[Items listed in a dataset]
══════════════════════════════

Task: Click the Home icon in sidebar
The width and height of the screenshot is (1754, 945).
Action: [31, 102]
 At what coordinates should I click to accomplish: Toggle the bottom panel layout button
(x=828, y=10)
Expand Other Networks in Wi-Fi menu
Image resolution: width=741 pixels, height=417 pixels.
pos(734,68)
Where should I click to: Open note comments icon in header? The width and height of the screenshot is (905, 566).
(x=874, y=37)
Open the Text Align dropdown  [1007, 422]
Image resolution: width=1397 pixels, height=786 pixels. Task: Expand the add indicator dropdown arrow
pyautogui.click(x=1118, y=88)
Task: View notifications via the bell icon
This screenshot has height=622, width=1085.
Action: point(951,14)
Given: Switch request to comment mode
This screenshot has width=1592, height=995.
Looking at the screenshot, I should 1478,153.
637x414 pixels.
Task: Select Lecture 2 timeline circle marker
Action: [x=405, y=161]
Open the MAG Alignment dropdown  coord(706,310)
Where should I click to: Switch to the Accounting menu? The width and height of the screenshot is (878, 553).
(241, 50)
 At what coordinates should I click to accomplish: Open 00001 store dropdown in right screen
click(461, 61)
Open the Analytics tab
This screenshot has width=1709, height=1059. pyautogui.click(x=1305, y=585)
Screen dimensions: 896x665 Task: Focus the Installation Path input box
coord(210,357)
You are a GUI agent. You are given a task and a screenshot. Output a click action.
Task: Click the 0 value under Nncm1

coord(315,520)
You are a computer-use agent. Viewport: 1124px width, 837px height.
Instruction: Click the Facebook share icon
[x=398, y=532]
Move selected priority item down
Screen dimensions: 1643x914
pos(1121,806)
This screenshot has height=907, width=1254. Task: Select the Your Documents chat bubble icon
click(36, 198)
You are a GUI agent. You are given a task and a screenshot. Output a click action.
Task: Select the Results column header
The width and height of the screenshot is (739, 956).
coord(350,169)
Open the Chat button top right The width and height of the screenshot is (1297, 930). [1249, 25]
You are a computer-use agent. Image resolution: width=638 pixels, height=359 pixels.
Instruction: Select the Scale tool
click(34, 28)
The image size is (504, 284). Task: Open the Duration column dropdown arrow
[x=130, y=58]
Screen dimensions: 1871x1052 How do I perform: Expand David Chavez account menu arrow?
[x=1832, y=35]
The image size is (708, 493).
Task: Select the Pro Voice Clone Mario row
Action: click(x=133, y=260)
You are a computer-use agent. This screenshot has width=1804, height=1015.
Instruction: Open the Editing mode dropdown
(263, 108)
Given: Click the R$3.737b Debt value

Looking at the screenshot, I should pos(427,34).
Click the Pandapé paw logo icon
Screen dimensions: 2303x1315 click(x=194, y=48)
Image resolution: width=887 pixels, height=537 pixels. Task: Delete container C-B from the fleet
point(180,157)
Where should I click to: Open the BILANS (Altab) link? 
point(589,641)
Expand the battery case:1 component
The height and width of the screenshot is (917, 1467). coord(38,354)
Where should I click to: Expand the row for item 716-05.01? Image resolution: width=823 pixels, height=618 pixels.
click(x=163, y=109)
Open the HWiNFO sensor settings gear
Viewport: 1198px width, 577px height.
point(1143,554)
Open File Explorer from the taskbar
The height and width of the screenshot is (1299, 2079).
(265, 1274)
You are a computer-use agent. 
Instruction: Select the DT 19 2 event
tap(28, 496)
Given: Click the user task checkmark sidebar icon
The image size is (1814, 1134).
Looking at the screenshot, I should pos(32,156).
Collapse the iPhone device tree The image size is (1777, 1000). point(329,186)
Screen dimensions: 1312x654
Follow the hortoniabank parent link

══════════════════════════════

Check every line of the records above for the string "agent". Copy those that hold it.

You are a GUI agent. You are given a task and a screenshot. Output a click action.
You are a computer-use agent. Viewport: 1124px width, 837px height.
You are a GUI agent. You are given a task and a screenshot. Output a click action.
You are a computer-use agent. Image resolution: width=638 pixels, height=359 pixels.
You are a computer-use agent. This screenshot has width=1804, height=1015.
You are a computer-use agent. 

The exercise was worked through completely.